Verbindliche Vorgaben
Laut Regierungsrat sind in den FAQ zu den Weisungen des Regierungsrats weitergehende Informationen (etwa zu den Stundentafeln) vorhanden. Dies trifft zu, hat aber vielerorts zu Missverständnissen geführt, da substanzielle Informationen nicht an dieser Stelle erwartet wurden. Generell vermisst die FDP Aargau die lenkende Hand des Kantons.

Fernunterricht sicherstellen
Die FDP begrüsst, dass die Schulen viel Entscheidungskompetenz erhalten. Mindestanforderungen und Empfehlungen zu Tools sind vom Departement trotzdem klar zu kommunizieren. Dass beispielsweise in einer Familie mit vier Kindern vier verschiedene Apps heruntergeladen und bedient werden müssen, stellt eine unnötige Überforderung für Eltern dar. Das BKS als kantonales Departement hat dafür zu sorgen, dass der Fernunterricht auch für die Eltern leistbar bleibt.


Weitere Auskünfte:
Lukas Pfisterer, Grossrat, Parteipräsident, Tel. 076 468 49 91
Sabina Freiermuth, Grossrätin, Fraktionspräsidentin, Tel. 079 333 51 78


Beilagen:

Bildungspolitischer Umgang mit der Corona-Krise im Kanton Aargau: Aktuelle Herausforderungen und offene Fragen

Schreiben an den Regierungsrat des Kantons Aargau

Bildungspolitischer Umgang mit der Corona-Krise im Kanton Aargau:
Aktuelle Herausforderungen und offene Fragen

3. April 2020

Sehr geehrte Herren Regierungsräte

Die Corona-Krise hat im Bildungsbereich eine Situation geschaffen, wie sie die Schweiz und der Kanton Aargau bisher nicht gekannt haben. Die FDP.Die Liberalen Aargau dankt dem Regierungsrat, dass er auf die neue Lage reagiert und Massnahmen ergriffen hat. In der ausserordentlichen Lage ist es unserer Meinung nach Aufgabe und Pflicht der Kantonsregierung, Führungsstärke zu zeigen. Wir begrüssen es sehr, dass nach einer Übergangsphase mit der Empfehlung zur Repetition von bereits behandeltem Lernstoff ab dem 20. April wieder neue Inhalte vermittelt werden sollen – gegebenenfalls mittels Fernunterrichtes. Jetzt sind dazu klare Rahmenbedingungen und Leitlinien sowie deren gezielte Kommunikation unerlässlich. Aus Sicht der FDP stellen sich vordringlich folgende Herausforderungen und offenen Fragen, um deren Umsetzung bzw. kurze Beantwortung wir den Regierungsrat dringend ersuchen.

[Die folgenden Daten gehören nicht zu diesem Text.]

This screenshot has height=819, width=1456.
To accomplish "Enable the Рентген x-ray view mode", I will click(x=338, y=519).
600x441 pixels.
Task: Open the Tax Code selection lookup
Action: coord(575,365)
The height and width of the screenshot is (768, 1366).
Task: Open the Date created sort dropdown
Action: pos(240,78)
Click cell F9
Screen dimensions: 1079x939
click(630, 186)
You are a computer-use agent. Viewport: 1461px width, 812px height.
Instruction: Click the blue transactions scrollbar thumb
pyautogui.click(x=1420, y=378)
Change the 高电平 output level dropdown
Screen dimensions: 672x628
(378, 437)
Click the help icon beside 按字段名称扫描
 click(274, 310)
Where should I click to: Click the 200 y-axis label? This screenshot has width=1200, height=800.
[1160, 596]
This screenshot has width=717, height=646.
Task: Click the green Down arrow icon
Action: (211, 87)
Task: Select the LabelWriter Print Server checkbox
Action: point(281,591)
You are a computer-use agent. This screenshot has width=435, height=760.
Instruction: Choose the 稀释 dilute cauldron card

Lehrabschluss- und Maturaprüfungen

Die bevorstehenden Lehrabschluss- und Maturaprüfungen (Berufsmatur und gymnasiale Matur) sind durchzuführen, selbstverständlich unter Einhaltung der Hygienemassnahmen und allenfalls mit Ausnahmen für Risikogruppen. Lernende und Maturanden haben ein Anrecht darauf, einen ordentlichen Abschluss zu machen und nicht eine Light-Version. Sie sollen nicht dem Vorwurf ausgesetzt werden, sie seien unter vereinfachten Bedingungen zu ihrem Abschluss gekommen. Hier müssen baldmöglichst Lösungen gefunden werden.

  1. Wäre es möglich, unter Einhaltung der angeordneten Massnahmen, dennoch (zumindest vereinzelt) Prüfungen durchführen zu lassen, z.B. in Halbklassen an Tischen in grossen Räumen wie Turnhallen? Falls nein, weshalb nicht?
  2. Wird sich der Regierungsrat in der EDK dafür einsetzen, dass die Lehrabschluss- und Maturaprüfungen durchgeführt werden?
  3. Auf der Website berufsbildung2030.ch des SBFI ist eine am 3. April 2020 auslaufende Konsultation zum Qualifikationsverfahren in der beruflichen Grundbildung im Zusammenhang der Situation mit der Corona-Krise aufgeschaltet. Es wird vorgeschlagen, dass im schulischen Bereich (Berufskenntnisse und allgemeinbildender Unterricht) keine Prüfungen stattfinden sollen. Der Bundesrat fällt seinen Entscheid über die Ausgestaltung der Verfahren am 9. April 2020. Hat sich der Kanton Aargau in diesem Konsultationsverfahren geäussert? Wenn ja, wie? Wenn nein, weshalb nicht?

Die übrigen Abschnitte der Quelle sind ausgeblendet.